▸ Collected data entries
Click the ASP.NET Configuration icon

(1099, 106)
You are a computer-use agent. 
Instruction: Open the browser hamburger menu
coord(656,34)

▸ WORK TO COMPLETE
Exactly the lines from the one containing "You are a computer-use agent." through the end of the records should be reproduced, and no others.

▸ RESPONSE TO THIS TASK
You are a computer-use agent. 
Instruction: Open the browser hamburger menu
coord(656,34)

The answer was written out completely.